長い時もあれば短い時もありますので、ご了承ください。
「……」
「ご、ごめんなさい。まさかあのタイミングで魔法が暴走するなんて思わなくて……」
「もういいよ」
もう少しで豚箱に入れられそうになっていたルフィアだったが、さすがにそこまではされては逆に困る、と魔雪が許したことにより何とか犯罪者になることはなかった。しかし、カルテンではルフィアは犯罪予備軍。そして、魔雪は可哀そうな可愛らしいローブの子として有名になりつつあった。ルフィアに関してはこの事件の前から『いつかやる』と密かに囁かれていたのでカルテンの住民は納得していたりもするが知らないのは加害者と被害者だけである。

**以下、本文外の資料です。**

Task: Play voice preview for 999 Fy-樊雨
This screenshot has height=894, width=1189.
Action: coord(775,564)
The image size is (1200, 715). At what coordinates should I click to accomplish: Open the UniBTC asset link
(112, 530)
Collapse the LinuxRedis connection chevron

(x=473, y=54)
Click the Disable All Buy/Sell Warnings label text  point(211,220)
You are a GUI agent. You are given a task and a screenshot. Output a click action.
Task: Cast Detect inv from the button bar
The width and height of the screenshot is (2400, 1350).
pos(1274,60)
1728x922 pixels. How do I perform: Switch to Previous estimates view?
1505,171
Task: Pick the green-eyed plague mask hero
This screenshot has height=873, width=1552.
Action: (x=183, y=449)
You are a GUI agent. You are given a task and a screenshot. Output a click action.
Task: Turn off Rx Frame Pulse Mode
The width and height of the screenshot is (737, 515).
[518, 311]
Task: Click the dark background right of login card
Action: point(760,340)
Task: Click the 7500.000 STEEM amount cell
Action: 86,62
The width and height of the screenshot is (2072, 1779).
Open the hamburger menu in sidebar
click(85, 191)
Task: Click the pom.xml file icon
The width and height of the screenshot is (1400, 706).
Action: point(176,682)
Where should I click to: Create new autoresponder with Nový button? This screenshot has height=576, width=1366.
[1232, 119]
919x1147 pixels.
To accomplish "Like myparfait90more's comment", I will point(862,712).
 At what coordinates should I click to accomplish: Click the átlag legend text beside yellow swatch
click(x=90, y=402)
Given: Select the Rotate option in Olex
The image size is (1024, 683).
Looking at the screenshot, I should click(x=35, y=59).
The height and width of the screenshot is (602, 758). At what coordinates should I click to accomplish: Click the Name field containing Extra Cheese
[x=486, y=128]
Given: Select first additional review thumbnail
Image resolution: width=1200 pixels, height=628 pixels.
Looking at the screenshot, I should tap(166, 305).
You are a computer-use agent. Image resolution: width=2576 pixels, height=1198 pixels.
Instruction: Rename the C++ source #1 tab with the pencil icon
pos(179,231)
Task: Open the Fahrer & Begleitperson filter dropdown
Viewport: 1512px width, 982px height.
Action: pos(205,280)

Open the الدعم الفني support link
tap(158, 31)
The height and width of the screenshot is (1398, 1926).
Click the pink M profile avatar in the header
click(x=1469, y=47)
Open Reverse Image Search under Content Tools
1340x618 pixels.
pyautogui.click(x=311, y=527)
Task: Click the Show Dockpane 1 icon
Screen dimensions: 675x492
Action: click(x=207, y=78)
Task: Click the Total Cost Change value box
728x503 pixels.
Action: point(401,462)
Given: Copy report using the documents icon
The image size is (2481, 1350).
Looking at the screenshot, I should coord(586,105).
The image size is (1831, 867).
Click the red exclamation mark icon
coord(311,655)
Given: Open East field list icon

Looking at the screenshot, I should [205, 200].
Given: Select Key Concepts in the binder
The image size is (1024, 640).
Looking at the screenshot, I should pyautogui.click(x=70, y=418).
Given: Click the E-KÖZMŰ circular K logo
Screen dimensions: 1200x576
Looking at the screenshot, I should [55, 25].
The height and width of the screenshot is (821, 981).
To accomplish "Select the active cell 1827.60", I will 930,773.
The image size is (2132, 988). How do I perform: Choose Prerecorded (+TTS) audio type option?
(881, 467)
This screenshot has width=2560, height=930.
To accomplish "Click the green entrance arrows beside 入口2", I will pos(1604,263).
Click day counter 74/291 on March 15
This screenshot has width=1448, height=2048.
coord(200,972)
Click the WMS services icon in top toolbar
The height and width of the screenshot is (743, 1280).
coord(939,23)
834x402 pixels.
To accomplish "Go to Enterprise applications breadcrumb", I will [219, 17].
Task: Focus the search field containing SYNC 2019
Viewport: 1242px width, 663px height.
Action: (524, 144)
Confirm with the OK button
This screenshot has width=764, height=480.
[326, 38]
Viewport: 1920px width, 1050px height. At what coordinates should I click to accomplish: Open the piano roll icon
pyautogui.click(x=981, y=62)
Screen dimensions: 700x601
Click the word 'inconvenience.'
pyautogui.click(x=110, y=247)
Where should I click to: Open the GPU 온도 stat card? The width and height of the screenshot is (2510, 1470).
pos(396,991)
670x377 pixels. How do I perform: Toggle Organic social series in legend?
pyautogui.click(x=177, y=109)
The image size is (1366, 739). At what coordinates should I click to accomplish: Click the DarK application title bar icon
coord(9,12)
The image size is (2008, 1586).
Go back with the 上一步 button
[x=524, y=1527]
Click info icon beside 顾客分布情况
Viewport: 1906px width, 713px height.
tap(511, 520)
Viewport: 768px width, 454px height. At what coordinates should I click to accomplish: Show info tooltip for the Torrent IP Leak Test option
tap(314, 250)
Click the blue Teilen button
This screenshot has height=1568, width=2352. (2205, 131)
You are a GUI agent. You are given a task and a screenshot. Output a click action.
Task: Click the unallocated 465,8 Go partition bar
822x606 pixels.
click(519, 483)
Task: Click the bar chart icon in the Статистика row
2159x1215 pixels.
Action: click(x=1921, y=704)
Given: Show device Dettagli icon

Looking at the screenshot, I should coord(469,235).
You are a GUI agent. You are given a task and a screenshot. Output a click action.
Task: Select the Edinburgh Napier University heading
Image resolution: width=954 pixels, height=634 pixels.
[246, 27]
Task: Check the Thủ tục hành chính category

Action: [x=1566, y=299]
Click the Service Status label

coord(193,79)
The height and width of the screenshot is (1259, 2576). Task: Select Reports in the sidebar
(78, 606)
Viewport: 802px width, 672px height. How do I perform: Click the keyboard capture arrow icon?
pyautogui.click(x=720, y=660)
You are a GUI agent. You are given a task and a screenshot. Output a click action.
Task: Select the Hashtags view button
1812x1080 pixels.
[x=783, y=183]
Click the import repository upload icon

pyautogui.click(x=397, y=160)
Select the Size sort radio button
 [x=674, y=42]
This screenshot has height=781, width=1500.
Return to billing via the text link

「……じゃあ、ギルドに向かおっか。何か依頼を受けるんでしょ?」
「は、はい! そうです。すでに良さそうな物は見つけてありますので安心してください」
「どんなの?」
「それは後のお楽しみですよ」
その時のルフィアの顔は少しだけ怖かった。だが、彼にはその原因はわからない。
そして、この時にもっと依頼の内容を聞いておけばよかったと魔雪は後悔することになる。
「まずは必要な物を買いましょうか」
ルフィアとパーティー登録を済ませ、依頼を受け取った魔雪に彼女は言った。
「必要な物?」
「はい、そうですね……まずは、下着を買いますか」
「……もうちょっと早く買っておいてよ」
「その点に関しては本当にすみませんでした!!」
それから服屋に言って色々なサイズを計って貰い、手頃の下着(もちろん、ブラではない。そこまでの胸がない)を手に入れて着こみ、その上にTシャツのような物を着た。これで、いつ上昇気流が起きても裸を晒すことはないだろう。
「後は何が必要なの?」
「本来ならば、鞄などが必要ですね。マユちゃんの世界の鞄はどうだったかわかりませんが、見た目よりもたくさん入るんですよ。まぁ、私がいるので鞄は必要ありませんが」
「時空魔法の異空間収納だね。他には?」
「防具……も必要ないかもです。剣士などは鎧などを着ますがマユちゃんの戦闘スキルは闇魔法しかないので後方支援だと思います。杖も……要らないかと」
「どうして? 魔法を使うなら杖も必要なんじゃ?」
魔法使いと言えば杖。魔雪の中ではそんな方程式が出来ていた。
「……マユちゃんの体格に合う杖がないんですよ」
実はルフィアが使っている杖がこの世界で最も小さいサイズの杖なのだ。でも、魔雪にはその杖でも大きすぎる。運ぶ為に抱えてなければならないのだ。
「……ああ」
魔雪の目が死んだ。
「あ、ああ! だ、大丈夫ですよ! ワードの登録は紙にも出来ますから!! 杖がなくても魔法は使えますよ!」
「……でも、その魔法もどんなことが出来るかわからないんでしょ?」
更に魔雪の目から光が奪われる。
「うぐっ……こ、ここで!! 魔法講座を開きたいと思います!!」
重苦しい空気を吹き飛ばすようにルフィアがそう宣言した。
「魔法講座?」
「マユちゃんはまだ魔法初心者。先ほど、魔法の形とワードについて知ったばかりです。もっと魔法の知識を深めれば自然と闇魔法も使えるようになると思うのです!」
「……で? 今度はどんなことをしでかすの?」
彼の脳内には下着ごと風で吹き飛ばすルフィアの姿が再生されている。
「しでかしませんよ! ちょっとここは危ないので森の方へ向かいながら説明します!」
「森?」
「今回はマユちゃんに軽く戦って貰おうと思いまして討伐依頼にしました。森に住む魔獣を倒して貰います。そのためにも魔法について知りましょう!」
そう言いながらルフィアは魔雪の手を握って森の方へ向かった。
この時、カルテンの住人はいつルフィアが魔雪を押し倒してもいいように警戒していたことを2人は知らなかった。